Bubbling Joy

me and mom

As 2017 stumbled to an end I am sure I heard the whisper of the Lord in my ear.

“Joy.”

Trust me, a word like that is music to the soul of a girl who has been through the deepest valley of grief.  If the word was tangible I would’ve reached out and grabbed it from the lips of my Heavenly Father and hung it somewhere to be seen every day.  But, instead I leaned in closer to hear it again, just to make sure it was real and I wasn’t imagining it.

Sure enough, I felt the word spoken again, “Joy.”

Ever notice how the Lord speaks in a whisper?  Or, many times it’s an impression on the heart.  I’ve also heard his voice through circumstances or a repeating theme I cannot ignore.  I’ve never heard his voice audibly, although I’ve certainly read His voice through His word many times. But, this time was different, it was a whisper through my mind.  Like a gentle breeze blowing through the flimsy curtains of an open window in early spring.

This year would bring joy.

I should’ve been happy to hear it, but my reaction surprised me.  Instead of being excited, I began to feel afraid.  Joy; that’s something that slipped away from me a long time ago.  Oh, it raises its head every now and then, just long enough to remind me it’s still there, taunting me with memories of how life used to be.   But, so much pain has covered it, I didn’t think it would ever come back to stay.

And I wasn’t sure I could trust it if it did.

● ● ● ● ● ● ●

### [WHAT YOU NEED TO DO]
1) Please output the Bubbling Joy passage from "Ever notice how" up to and including "would bring joy.".
2) In the Bubbling Joy passage, why did the writer feel afraid instead of excited on hearing the word "Joy"? Answer in one to three sentences.
The entries after this point are separate material and have no connection to the Bubbling Joy passage.

### [DATASET ROWS]
● ● ● ● ● ● ●

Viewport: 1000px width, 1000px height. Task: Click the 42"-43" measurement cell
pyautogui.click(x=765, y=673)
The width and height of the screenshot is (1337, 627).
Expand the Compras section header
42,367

● ● ● ● ● ● ●

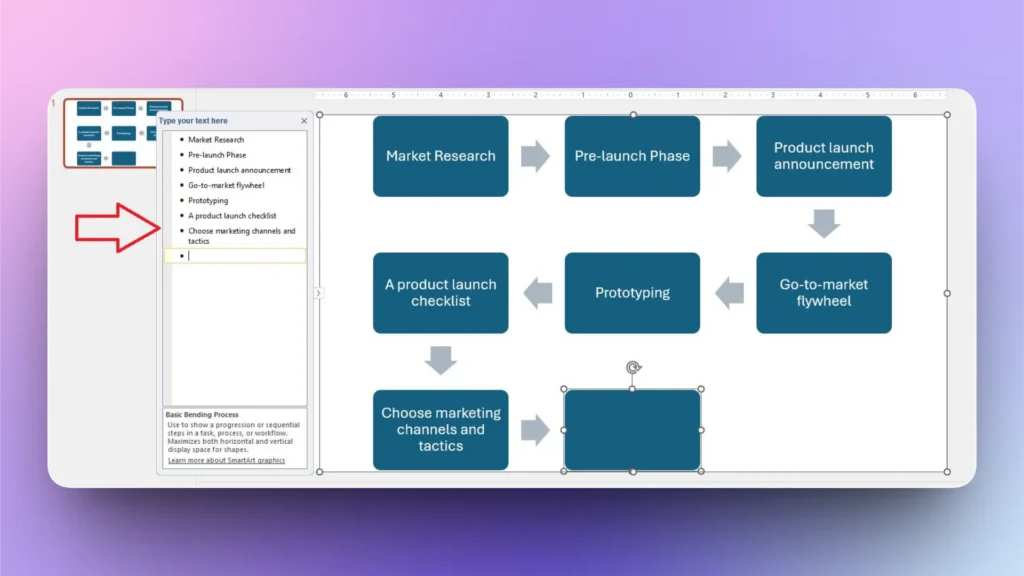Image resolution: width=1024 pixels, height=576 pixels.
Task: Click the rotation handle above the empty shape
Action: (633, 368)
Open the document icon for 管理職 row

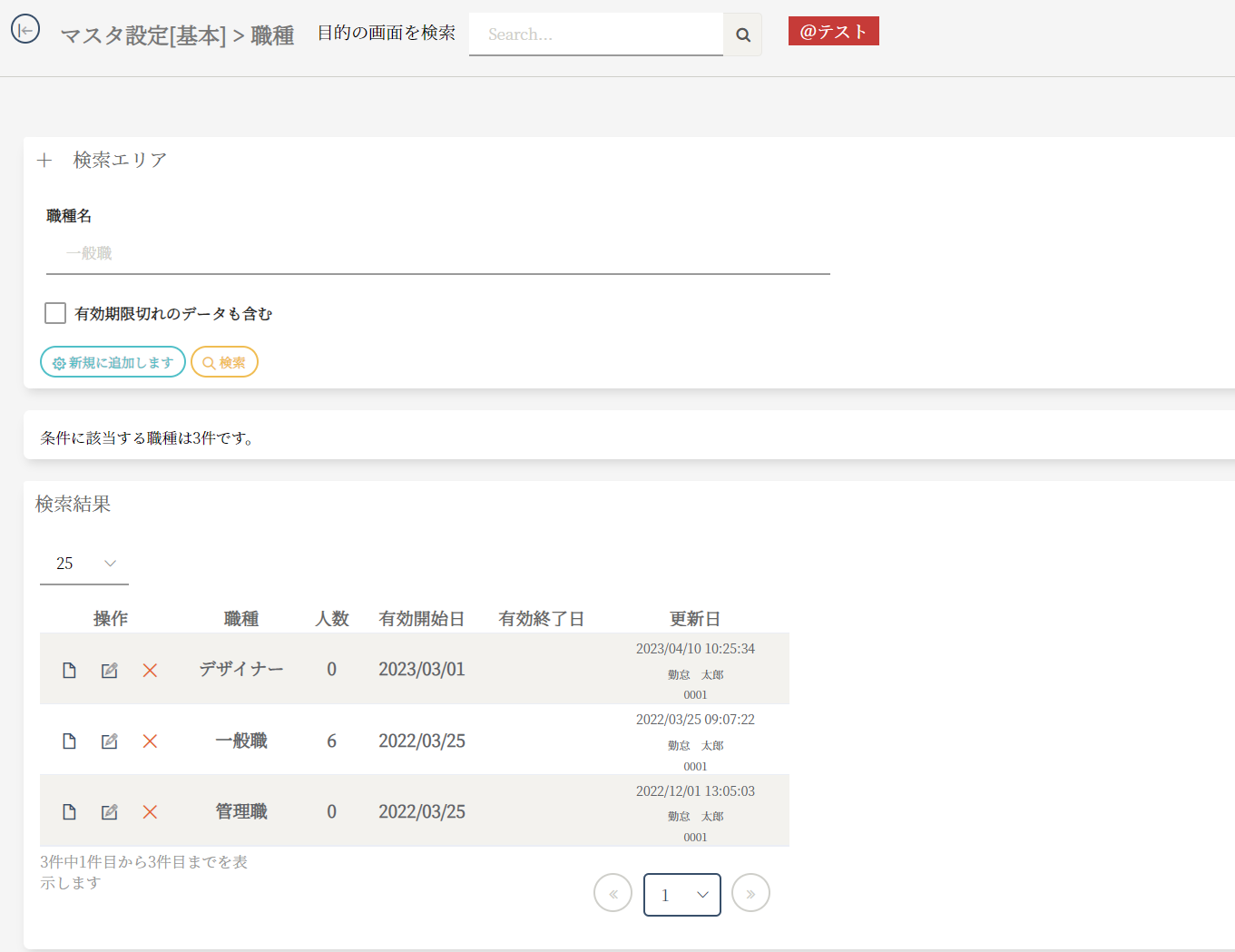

● ● ● ● ● ● ●

### [ANSWERS FOR THE TASKS]
1)
Ever notice how the Lord speaks in a whisper?  Or, many times it’s an impression on the heart.  I’ve also heard his voice through circumstances or a repeating theme I cannot ignore.  I’ve never heard his voice audibly, although I’ve certainly read His voice through His word many times. But, this time was different, it was a whisper through my mind.  Like a gentle breeze blowing through the flimsy curtains of an open window in early spring.

This year would bring joy.

2) Joy had slipped away from the writer long ago and had only resurfaced briefly now and then. So much pain had covered it that the writer didn't think it would ever come back to stay, and wasn't sure it could be trusted if it did.